Diese Schadensform generell abzulehnen hieße zu bestreiten, dass eine Verlustgefahr den Wert von Vermögensgegenständen aktuell mindern kann; eine insbesondere bei der Forderungsbewertung letztlich unhaltbare Auffassung. Sie würde zu einem binär reduzierten Vermögensverständnis führen, bei dem eine Forderung nur den Wert „0“ (Totalausfall) oder „1“ (Nennwert) haben könnte. Dies ist zur Erfassung wirtschaftlicher Realitäten völlig ungeeignet. Denn wer eine vermeintlich bankgarantierte Forderung zum Preis ihres Nennwertes erwirbt, obwohl es sich tatsächlich um eine ungesicherte Forderung gegen einen Schuldner mit durchschnittlicher Bonität handelt, der erleidet einen aktuellen Vermögensverlust[32], da er für die unterhalb ihres Nennwerts (dem Wert „1“) anzusetzende Forderung „zu viel“ bezahlt. Dass die Erfüllung noch möglich ist, die Forderung also nicht bereits den Wert „0“ hat, ändert daran nichts.[33] Müsste sich das Opfer auf die mögliche Erfüllung verweisen lassen, so bliebe vom Vermögen als „geronnene Freiheit“[34] nicht viel übrig, denn die Forderung wäre – weil der vom Erwerber aufgebrachte Nennwert als Verkaufserlös nicht erzielbar ist – als Tauschobjekt „gesperrt“. Vor diesem Hintergrund ist die Annahme, das Vermögen des Forderungskäufers sei aktuell geschädigt, konsequent und letztlich zwingend, auch wenn die Forderung noch erfüllt werden kann und womöglich auch erfüllt werden wird.[35] Die zweifelhafte Realisierbarkeit des Gegenleistungsanspruchs führt demnach auch beim Risikogeschäft zu einem aktuellen Vermögensverlust, nicht lediglich zu einer „bloßen Gefährdung“[36]. Beim Kreditbetrug[37] gilt dasselbe, wenn etwa täuschungsbedingt ein ungesicherter Kredit an einen Schuldner mit nur mittelmäßiger Bonität vergeben wird.[38]

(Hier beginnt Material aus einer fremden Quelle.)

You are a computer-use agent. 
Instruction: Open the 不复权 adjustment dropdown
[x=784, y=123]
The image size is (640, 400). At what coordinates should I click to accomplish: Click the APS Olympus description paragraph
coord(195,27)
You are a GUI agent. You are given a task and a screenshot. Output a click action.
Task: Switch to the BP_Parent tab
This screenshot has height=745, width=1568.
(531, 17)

Von diesem Ausgangspunkt lässt sich der Anwendungsbereich des Gefährdungsschadens veranschaulichen: Ein solcher liegt vor, wenn sich der Wert eines Vermögensobjekts auf einer gedachten Wertskala vom Wert „100“ (Substanz- bzw. Nennwertwert) auf den Wert „0“ (Totalverlust) zu bewegt, ohne diesen zu erreichen.[39] Diese Schadensart ist als notwendige Folge eines wirtschaftlichen Vermögensbegriffs zu Recht seit jeher Bestandteil der Schadensdogmatik und insofern keineswegs überflüssig. Zugleich ist ein Gefährdungsschaden gegenüber dem „echten“ Vermögensschaden kein aliud. Wollte der 1. Strafsenat letzteres zum Ausdruck bringen, so kann dem nicht widersprochen werden.[40] Es handelte sich hierbei freilich dann tatsächlich um die Betonung einer „Selbstverständlichkeit“[41], was die entstandene Kontroverse als „Viel Lärm um nichts“ erscheinen ließe.

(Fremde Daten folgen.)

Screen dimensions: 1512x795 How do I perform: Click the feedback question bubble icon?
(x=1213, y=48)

Da somit klar ist, was in diesem Themenkomplex vernünftigerweise nicht diskutiert werden muss, kann der Fokus auf das eigentliche Problem gerichtet werden: die Abgrenzung von effektiv vermögensmindernden, tatbestandsmäßigen Gefährdungen und solchen, die nicht unmittelbar vermögensrelevant sind. Hierbei – und darin liegt der berechtigte Kern des Unbehagens vieler Strafrechtler im Umgang mit dem Gefährdungsschaden – ergeben sich für das an Art. 103 Abs. 2 GG gebundene Strafrecht tatsächlich schwierige Abgrenzungsprobleme. Der diesbezüglich vom 1. Strafsenat jüngst beschrittene Weg ist im Folgenden einer kritischen Prüfung zu unterziehen.[42] Er ist das eigentlich Interessante an den viel diskutierten Entscheidungen. Neu ist er allerdings nicht.
IV. Bilanzrechtliche Wertberichtigung = Strafrechtliche Vermögensminderung?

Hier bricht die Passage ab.